Oil Prices Jump As Demand Bounces Back, U.S. Rig Count Continues Climb

By GILLIAN RICH

U.S. oil prices surged to a seven-year high on Monday as demand keeps climbing amid falling Covid-19 cases. But crude oil prices backed off intraday highs, with energy stocks erasing gains or reversing lower.

U.S. crude climbed 1.5% to $80.52 per barrel, after hitting $82.18 intraday, its highest level since 2014. Brent was up 1.5% to $83.65 a barrel. Natural gas futures sank 4%.

Demand for oil has surged in recent weeks as global Covid-19 vaccination rates climb. The U.K. is facing an energy crunch, after a cold winter in 2020 depleted natgas stores, and renewables failed to fill the gap.

And OPEC+ isn't rushing in to make up the disparity. Last week, the group, which includes the Organization of the Petroleum Exporting Countries and Russia, agreed to keep to its schedule and boost oil production by 400,000 barrels per day. But analysts warned that the increase won't be enough to meet growing demand.

The Biden administration called on OPEC+ before the meeting to boost supplies. But at the same time, the White House has pushed U.S. investment away from fossil fuels and into cleaner energy.

U.S. Rig Count Rises

U.S. producers also face pressure from Wall Street to focus on returning cash to shareholders and less on production growth for growth's sake.

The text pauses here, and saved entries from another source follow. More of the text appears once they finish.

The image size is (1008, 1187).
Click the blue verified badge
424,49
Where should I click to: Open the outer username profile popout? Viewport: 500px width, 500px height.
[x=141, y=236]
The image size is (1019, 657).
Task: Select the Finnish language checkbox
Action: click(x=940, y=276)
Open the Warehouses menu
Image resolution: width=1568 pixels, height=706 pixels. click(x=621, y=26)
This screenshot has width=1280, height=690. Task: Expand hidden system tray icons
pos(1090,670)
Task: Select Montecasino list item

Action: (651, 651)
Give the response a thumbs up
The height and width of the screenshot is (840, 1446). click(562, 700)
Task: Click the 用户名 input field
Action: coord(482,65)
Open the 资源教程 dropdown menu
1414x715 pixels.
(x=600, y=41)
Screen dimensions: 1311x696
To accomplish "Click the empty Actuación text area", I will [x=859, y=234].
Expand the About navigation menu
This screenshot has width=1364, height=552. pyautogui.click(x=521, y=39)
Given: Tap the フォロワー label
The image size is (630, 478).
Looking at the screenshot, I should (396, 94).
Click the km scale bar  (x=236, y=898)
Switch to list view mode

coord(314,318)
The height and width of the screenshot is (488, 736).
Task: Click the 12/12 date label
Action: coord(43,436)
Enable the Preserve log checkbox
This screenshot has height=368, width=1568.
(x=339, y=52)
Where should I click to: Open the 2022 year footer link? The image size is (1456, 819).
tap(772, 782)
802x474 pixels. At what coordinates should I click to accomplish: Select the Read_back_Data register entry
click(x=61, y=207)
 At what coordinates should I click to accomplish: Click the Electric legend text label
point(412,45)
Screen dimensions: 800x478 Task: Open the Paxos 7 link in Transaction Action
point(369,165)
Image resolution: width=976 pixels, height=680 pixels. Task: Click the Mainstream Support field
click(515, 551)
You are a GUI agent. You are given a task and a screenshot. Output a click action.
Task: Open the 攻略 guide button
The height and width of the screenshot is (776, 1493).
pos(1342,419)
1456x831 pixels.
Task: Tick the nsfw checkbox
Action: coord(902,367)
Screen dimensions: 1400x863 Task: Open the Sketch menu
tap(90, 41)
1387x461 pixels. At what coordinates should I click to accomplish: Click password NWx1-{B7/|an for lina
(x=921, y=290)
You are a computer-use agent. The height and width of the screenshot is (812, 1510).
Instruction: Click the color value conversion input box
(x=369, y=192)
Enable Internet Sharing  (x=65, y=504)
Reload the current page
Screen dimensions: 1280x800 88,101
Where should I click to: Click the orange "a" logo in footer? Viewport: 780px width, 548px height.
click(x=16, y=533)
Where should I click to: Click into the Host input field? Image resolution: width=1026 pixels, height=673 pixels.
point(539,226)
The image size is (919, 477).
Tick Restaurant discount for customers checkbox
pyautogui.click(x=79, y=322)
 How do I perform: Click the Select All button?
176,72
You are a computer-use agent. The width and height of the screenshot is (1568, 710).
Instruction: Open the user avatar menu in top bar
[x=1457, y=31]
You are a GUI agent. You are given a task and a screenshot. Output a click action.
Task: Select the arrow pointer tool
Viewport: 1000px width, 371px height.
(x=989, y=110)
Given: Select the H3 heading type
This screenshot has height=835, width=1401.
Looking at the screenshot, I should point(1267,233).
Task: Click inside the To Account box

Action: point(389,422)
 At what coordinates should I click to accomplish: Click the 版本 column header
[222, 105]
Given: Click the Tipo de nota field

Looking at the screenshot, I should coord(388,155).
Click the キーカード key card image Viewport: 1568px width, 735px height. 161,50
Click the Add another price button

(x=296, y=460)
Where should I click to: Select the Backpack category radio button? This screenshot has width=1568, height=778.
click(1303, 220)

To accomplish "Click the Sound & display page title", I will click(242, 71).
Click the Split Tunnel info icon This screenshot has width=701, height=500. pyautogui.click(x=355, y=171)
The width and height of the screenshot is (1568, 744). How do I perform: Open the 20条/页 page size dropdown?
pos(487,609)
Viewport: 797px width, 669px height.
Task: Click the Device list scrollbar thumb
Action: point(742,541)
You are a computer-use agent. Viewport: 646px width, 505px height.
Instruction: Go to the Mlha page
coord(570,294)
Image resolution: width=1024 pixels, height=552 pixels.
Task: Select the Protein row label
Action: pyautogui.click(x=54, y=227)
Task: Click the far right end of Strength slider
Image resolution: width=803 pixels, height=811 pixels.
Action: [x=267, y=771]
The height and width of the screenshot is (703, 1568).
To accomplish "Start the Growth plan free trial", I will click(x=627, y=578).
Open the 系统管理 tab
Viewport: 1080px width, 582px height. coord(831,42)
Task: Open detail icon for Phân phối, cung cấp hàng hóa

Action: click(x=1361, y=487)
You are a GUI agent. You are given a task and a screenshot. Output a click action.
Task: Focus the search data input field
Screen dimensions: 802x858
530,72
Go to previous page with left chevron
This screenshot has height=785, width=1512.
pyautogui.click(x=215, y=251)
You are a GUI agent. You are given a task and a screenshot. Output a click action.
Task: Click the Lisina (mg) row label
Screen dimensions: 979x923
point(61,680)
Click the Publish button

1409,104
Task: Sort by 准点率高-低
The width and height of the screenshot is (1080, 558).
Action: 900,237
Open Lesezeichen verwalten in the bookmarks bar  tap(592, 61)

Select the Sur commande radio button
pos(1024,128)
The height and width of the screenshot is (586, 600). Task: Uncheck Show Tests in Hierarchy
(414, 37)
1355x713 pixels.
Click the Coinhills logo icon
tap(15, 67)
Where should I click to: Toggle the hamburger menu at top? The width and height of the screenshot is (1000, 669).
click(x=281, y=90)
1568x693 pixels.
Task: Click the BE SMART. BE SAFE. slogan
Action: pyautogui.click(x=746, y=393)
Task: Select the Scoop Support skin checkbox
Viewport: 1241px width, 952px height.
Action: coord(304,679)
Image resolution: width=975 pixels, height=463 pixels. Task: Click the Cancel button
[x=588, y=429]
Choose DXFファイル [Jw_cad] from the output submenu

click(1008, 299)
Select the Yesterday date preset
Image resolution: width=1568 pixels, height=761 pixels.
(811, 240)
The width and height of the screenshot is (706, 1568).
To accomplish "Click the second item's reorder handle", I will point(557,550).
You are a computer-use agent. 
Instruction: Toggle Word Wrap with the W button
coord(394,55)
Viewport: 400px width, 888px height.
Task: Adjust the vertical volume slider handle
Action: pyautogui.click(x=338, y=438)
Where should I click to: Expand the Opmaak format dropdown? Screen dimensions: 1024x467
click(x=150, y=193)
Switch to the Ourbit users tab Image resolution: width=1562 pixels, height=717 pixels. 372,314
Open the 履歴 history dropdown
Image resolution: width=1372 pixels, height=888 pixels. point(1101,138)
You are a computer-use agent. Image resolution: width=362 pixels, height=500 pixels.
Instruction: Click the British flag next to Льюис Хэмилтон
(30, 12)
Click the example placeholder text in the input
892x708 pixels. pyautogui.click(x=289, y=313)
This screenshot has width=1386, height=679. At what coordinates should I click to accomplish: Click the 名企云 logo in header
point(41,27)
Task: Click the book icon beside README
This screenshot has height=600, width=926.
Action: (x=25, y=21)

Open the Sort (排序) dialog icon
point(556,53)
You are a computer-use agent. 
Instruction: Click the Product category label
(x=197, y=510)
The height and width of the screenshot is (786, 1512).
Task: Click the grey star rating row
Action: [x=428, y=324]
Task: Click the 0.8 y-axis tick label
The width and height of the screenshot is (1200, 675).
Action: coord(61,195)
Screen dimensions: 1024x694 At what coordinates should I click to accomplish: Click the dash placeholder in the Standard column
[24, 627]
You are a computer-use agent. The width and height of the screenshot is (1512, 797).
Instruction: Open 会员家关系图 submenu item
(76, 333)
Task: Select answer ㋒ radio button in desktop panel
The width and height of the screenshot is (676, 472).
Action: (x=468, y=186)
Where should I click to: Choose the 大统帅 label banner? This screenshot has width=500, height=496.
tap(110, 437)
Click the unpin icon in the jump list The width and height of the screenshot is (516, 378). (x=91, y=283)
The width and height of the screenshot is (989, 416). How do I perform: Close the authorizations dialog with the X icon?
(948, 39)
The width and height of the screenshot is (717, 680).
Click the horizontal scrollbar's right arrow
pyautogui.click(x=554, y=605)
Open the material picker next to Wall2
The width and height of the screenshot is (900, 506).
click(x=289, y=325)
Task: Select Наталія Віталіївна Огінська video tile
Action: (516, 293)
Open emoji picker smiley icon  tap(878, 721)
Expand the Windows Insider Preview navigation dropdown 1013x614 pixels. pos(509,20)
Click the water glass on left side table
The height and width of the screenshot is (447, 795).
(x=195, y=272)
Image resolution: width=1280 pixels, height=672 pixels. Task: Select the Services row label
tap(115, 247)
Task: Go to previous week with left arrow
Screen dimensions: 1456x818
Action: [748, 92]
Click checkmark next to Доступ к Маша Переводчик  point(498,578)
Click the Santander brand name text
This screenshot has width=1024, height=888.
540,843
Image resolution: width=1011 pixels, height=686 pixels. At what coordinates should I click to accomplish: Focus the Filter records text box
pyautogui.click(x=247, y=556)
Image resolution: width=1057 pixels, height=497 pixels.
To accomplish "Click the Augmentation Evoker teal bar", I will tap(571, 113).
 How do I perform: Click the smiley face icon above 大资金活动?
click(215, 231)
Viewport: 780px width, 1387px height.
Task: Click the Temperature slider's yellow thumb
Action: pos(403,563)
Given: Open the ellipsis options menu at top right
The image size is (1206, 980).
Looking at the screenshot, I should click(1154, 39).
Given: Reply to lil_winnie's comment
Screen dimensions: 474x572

But the U.S. rig count has been on the rise as producers work through their drilled but uncompleted wells (DUCs) that ballooned during the pandemic. The U.S. oil rig count rose to 433 last week, according to Baker Hughes data. The figure has been climbing for the last six weeks.

But Onada analyst Edward Moya said that rig counts, at least for oil majors, are nearing their peak.

"The move higher in oil prices is all about the energy crisis for this winter and that temporary surge in demand, that will not change the fiscal discipline oil giants have been exercising," he wrote in an email. "After winter, expectations are high for crude to come crashing back to the low $70s, so energy markets won't see massive investment in new wells. "

Exxon Mobil reversed lower, trading down 1.1% on the stock market today. Chevron slid 0.85%. Among top U.S. shale producers, EOG Resources gave up 0.4%, Pioneer Resources closed just below break-even and Occidental Petroleum sank 0.7%.